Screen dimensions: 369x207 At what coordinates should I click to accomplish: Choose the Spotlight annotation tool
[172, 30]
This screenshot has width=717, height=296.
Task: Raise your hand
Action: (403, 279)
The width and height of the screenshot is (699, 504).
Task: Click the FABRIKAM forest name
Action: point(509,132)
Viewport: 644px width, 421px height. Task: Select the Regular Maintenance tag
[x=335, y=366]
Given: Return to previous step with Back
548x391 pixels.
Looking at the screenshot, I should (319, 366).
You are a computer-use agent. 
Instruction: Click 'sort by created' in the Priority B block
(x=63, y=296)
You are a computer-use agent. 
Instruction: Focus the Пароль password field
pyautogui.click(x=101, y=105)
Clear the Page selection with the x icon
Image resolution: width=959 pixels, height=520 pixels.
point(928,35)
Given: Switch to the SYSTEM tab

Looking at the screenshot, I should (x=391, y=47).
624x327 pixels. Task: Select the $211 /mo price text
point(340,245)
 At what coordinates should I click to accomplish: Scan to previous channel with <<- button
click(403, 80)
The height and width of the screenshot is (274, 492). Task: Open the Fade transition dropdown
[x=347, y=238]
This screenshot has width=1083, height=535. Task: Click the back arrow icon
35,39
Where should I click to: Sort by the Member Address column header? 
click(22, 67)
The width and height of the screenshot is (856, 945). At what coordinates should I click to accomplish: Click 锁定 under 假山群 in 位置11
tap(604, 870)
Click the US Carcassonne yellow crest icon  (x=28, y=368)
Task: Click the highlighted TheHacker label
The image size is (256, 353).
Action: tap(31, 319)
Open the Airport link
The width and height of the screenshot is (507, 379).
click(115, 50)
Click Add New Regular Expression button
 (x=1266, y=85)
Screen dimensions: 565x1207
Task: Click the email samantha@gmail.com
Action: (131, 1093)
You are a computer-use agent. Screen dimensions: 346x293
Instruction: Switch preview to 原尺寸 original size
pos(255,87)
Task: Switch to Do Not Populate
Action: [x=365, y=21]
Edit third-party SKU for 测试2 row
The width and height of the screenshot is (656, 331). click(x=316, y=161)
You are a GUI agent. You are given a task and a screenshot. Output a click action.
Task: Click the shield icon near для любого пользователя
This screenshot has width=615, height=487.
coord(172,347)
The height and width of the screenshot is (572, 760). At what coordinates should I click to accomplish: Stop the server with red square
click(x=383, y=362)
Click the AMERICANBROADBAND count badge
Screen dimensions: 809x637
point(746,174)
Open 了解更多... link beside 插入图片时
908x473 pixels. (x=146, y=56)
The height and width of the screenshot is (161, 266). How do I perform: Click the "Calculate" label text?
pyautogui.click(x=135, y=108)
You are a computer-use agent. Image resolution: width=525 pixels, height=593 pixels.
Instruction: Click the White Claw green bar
________________
WHAT THIS TASK INVOLVES:
Lines that contain the word "computer": how many are there in the data? Give the number and nothing else.

YOUR RESPONSE:
4